→ **Passage for review**:
::::::::
Cardiac power output accurately reflects external cardiac work over a wide range of inotropic states in pigs.

Background: Cardiac power output (CPO), derived from the product of cardiac output and mean aortic pressure, is an important yet underexploited parameter for hemodynamic monitoring of critically ill patients in the intensive-care unit (ICU). The conductance catheter-derived pressure-volume loop area reflects left ventricular stroke work (LV SW). Dividing LV SW by time, a measure of LV SW min ^- 1 is obtained sharing the same unit as CPO (W). We aimed to validate CPO as a marker of LV SW min ^- 1 under various inotropic states.
Methods: We retrospectively analysed data obtained from experimental studies of the hemodynamic impact of mild hypothermia and hyperthermia on acute heart failure. Fifty-nine anaesthetized and mechanically ventilated closed-chest Landrace pigs (68 ± 1 kg) were instrumented with Swan-Ganz and LV pressure-volume catheters. Data were obtained at body temperatures of 33.0 °C, 38.0 °C and 40.5 °C; before and after: resuscitation, myocardial infarction, endotoxemia, sevoflurane-induced myocardial depression and beta-adrenergic stimulation. We plotted LVSW min ^- 1 against CPO by linear regression analysis, as well as against the following classical indices of LV function and work: LV ejection fraction (LV EF), rate-pressure product (RPP), triple product (TP), LV maximum pressure (LVP _max ) and maximal rate of rise of LVP (LV dP/dt _max ).
Results: CPO showed the best correlation with LV SW min ^- 1 (r ²  = 0.89; p < 0.05) while LV EF did not correlate at all (r ²  = 0.01; p = 0.259). Further parameters correlated moderately with LV SW min ^- 1 (LVP _max r ²  = 0.47, RPP r ²  = 0.67; and TP r ²  = 0.54). LV dP/dt _max correlated worst with LV SW min ^- 1 (r ²  = 0.28).
Conclusion: CPO reflects external cardiac work over a wide range of inotropic states. These data further support the use of CPO to monitor inotropic interventions in the ICU.
::::::::
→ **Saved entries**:
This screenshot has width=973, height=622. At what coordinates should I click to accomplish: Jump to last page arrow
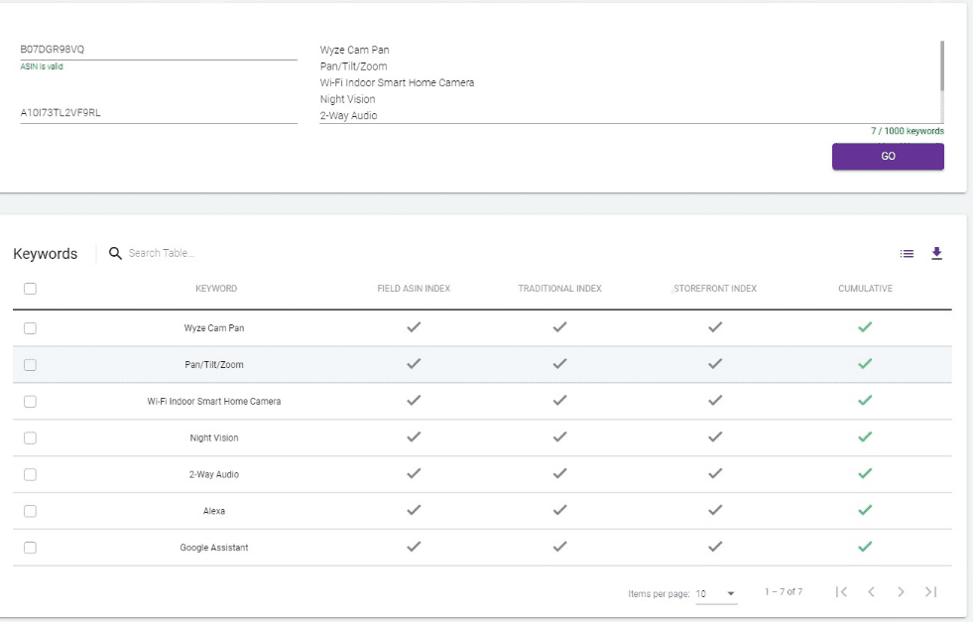tap(930, 592)
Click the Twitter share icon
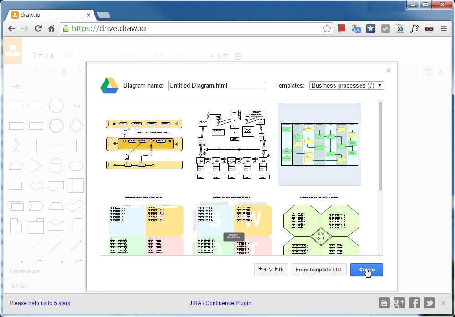Image resolution: width=455 pixels, height=317 pixels. click(x=429, y=303)
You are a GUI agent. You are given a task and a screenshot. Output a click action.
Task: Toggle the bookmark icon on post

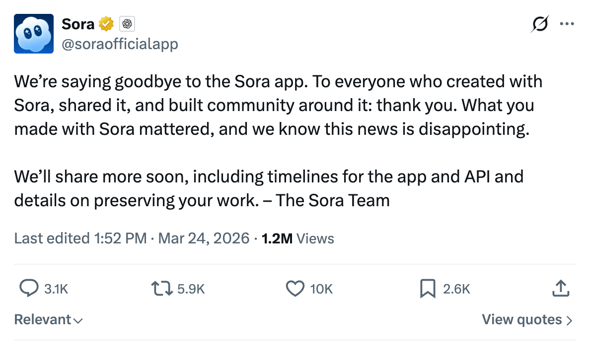[x=427, y=289]
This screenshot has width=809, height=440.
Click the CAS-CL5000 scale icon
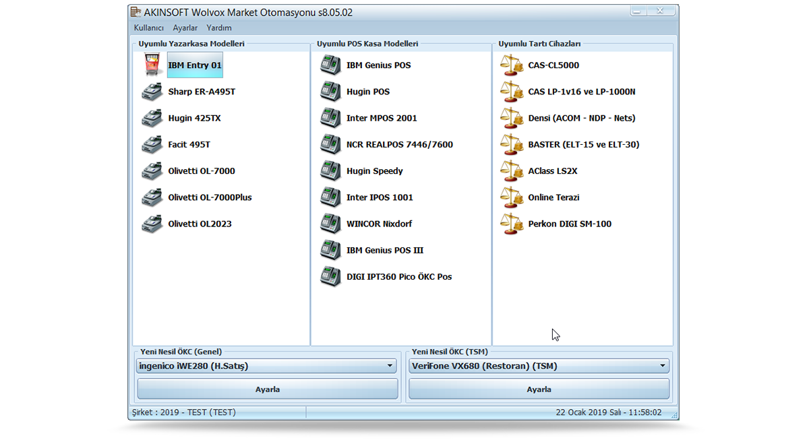512,65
::::::::
→ **Check your understanding**:
1. Answer these questions about the abstract on cardiac power output:
(a) Cardiac power output is derived from the product of which two measures?
(b) What was the body weight of the pigs?
(c) Which index did not correlate at all with LV SW min ^- 1, and what was its r² value?
2. Swap "closed-chest" for "open-chest" in the abstract on cardiac power output, and write out the part between "Methods: We retrospectively" and "dP/dt _max ).", inclusive.

→ **Solutions to the problems**:
1.
(a) Cardiac output and mean aortic pressure.
(b) 68 ± 1 kg.
(c) LV ejection fraction (LV EF), with r² = 0.01.

2.
Methods: We retrospectively analysed data obtained from experimental studies of the hemodynamic impact of mild hypothermia and hyperthermia on acute heart failure. Fifty-nine anaesthetized and mechanically ventilated open-chest Landrace pigs (68 ± 1 kg) were instrumented with Swan-Ganz and LV pressure-volume catheters. Data were obtained at body temperatures of 33.0 °C, 38.0 °C and 40.5 °C; before and after: resuscitation, myocardial infarction, endotoxemia, sevoflurane-induced myocardial depression and beta-adrenergic stimulation. We plotted LVSW min ^- 1 against CPO by linear regression analysis, as well as against the following classical indices of LV function and work: LV ejection fraction (LV EF), rate-pressure product (RPP), triple product (TP), LV maximum pressure (LVP _max ) and maximal rate of rise of LVP (LV dP/dt _max ).